Given records Start Marker
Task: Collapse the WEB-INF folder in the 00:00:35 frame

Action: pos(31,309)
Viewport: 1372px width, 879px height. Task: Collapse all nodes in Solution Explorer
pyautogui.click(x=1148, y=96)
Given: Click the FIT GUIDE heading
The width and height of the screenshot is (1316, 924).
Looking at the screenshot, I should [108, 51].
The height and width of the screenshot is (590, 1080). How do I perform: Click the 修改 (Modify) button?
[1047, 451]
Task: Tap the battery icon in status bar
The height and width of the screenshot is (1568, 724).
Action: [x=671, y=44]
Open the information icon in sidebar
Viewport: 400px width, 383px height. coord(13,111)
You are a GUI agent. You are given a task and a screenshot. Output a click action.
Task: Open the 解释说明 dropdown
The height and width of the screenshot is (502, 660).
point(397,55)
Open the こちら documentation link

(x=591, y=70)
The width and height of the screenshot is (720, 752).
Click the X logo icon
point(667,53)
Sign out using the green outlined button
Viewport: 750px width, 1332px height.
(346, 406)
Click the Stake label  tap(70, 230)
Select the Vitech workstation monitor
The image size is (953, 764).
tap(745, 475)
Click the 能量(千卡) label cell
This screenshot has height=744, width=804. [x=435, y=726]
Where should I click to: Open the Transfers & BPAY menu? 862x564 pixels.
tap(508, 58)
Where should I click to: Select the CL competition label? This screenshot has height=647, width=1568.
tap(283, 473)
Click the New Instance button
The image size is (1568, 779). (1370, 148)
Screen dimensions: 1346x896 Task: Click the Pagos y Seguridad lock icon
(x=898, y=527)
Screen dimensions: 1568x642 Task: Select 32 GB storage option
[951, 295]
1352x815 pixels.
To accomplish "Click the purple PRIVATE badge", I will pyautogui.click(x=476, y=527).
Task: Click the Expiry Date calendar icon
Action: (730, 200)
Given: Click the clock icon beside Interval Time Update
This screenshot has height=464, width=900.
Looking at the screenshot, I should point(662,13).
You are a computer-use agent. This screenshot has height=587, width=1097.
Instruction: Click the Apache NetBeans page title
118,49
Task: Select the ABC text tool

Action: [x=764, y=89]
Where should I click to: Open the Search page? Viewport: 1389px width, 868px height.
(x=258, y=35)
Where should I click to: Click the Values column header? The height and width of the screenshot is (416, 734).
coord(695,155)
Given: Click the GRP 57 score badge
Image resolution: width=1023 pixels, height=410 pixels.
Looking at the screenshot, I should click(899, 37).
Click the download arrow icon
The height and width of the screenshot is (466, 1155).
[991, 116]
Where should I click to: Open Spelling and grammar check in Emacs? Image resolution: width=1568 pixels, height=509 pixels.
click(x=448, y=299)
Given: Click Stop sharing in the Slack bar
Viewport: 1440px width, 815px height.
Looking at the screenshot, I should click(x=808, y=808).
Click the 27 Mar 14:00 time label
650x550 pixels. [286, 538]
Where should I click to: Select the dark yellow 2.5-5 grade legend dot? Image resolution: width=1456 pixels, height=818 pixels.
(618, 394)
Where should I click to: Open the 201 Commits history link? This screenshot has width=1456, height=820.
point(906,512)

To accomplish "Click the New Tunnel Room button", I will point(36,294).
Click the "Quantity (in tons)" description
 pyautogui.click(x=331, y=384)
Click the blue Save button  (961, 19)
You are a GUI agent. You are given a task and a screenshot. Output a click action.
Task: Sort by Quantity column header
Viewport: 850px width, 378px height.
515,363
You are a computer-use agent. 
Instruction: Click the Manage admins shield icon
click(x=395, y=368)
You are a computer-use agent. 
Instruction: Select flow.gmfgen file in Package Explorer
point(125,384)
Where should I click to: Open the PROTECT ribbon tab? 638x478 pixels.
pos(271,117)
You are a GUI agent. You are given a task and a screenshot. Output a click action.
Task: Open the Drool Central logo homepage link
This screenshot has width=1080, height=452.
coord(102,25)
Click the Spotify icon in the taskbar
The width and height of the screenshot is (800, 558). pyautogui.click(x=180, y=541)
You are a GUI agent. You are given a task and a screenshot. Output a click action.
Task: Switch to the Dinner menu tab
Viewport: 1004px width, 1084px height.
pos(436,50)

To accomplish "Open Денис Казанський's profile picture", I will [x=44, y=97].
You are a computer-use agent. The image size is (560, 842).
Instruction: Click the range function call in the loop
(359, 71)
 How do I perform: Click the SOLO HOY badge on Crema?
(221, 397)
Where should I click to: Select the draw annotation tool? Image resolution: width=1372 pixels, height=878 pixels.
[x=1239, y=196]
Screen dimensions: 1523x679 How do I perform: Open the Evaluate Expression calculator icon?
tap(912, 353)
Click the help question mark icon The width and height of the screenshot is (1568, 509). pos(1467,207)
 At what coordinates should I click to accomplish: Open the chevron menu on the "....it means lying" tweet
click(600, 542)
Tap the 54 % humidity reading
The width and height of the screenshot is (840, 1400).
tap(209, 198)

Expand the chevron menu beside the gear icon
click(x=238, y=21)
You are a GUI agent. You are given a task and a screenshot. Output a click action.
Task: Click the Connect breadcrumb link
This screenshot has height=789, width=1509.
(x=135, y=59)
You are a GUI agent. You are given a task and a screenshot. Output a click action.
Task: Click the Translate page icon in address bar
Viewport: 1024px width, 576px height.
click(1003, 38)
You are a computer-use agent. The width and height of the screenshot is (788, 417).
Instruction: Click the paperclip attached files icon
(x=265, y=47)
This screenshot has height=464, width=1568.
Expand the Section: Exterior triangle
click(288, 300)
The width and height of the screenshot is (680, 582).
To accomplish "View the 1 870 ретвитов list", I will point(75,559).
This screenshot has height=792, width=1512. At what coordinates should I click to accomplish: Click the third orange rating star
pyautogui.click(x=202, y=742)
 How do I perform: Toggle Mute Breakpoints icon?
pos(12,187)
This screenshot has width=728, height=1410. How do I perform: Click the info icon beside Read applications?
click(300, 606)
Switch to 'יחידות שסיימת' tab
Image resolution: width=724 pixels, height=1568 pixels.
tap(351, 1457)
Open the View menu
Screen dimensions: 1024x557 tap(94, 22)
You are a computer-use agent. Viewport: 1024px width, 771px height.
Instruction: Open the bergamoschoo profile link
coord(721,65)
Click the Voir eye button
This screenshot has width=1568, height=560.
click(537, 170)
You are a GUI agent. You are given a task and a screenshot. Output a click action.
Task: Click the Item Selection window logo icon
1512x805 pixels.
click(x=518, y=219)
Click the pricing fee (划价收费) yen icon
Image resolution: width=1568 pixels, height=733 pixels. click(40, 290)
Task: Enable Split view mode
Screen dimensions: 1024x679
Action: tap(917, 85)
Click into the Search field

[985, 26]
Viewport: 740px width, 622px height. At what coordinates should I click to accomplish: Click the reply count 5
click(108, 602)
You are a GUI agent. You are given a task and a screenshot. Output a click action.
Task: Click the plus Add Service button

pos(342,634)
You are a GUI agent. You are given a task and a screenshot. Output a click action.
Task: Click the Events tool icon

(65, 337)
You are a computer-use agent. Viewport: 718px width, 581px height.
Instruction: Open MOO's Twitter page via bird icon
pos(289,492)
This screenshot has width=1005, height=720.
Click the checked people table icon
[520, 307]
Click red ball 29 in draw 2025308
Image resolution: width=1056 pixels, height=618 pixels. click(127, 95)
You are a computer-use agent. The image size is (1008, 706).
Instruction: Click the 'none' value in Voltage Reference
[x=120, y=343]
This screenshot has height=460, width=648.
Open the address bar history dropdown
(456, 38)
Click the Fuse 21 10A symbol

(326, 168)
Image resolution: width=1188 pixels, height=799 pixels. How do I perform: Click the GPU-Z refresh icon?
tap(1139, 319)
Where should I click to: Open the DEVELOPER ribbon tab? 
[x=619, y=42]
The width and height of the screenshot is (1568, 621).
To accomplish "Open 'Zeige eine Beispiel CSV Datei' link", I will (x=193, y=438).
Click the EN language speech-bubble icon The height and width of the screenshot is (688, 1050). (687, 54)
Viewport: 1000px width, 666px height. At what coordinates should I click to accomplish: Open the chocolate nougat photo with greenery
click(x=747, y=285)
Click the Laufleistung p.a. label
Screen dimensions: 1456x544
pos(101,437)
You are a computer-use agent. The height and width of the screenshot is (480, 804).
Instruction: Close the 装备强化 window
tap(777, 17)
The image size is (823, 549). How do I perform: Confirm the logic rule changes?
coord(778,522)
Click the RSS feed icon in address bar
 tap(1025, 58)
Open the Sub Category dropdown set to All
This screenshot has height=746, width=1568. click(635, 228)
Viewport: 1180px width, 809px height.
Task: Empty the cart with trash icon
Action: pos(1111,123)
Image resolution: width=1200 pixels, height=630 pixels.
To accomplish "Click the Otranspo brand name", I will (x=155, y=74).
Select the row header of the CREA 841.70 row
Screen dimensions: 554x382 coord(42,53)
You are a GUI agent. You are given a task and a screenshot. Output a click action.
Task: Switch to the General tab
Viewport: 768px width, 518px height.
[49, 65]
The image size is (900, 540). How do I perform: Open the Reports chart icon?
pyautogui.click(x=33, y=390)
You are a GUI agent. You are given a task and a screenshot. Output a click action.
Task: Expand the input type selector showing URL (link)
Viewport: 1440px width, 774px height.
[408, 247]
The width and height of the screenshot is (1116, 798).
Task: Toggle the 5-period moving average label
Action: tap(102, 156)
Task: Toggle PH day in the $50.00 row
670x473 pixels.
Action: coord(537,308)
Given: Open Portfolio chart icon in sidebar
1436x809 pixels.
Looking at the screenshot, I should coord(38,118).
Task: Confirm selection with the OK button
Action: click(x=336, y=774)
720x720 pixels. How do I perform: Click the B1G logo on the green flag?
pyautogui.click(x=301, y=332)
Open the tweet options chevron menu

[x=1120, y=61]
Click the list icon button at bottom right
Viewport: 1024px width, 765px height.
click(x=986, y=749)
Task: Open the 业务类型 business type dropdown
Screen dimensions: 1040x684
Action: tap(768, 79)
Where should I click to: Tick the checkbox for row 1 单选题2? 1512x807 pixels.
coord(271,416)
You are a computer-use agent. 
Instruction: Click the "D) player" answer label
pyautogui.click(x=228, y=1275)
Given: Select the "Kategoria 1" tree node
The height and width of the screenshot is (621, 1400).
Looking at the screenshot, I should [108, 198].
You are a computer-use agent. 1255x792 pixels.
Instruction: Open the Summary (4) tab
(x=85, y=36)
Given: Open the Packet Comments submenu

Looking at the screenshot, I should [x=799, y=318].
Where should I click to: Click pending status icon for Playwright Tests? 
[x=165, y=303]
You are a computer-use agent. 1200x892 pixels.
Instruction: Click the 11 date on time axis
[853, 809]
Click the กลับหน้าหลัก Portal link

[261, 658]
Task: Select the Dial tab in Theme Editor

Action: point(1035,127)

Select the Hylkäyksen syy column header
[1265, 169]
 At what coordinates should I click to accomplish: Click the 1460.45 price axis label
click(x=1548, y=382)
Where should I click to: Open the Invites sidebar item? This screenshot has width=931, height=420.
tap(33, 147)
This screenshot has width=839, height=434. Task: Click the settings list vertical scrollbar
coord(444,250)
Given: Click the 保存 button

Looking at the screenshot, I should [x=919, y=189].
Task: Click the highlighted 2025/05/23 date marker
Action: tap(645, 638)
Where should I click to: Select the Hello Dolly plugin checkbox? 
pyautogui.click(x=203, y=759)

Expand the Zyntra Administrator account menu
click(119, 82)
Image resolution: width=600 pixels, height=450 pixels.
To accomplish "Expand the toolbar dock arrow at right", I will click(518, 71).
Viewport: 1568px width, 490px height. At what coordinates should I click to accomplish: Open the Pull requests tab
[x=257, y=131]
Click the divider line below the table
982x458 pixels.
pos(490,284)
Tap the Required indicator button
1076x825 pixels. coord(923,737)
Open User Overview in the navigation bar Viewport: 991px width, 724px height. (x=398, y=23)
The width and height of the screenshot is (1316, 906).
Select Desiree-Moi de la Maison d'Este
Given records End Marker
→ Exercise prompt
Work out how many lines in the entries above include the word "type". Respond with only the number.

→ Output
2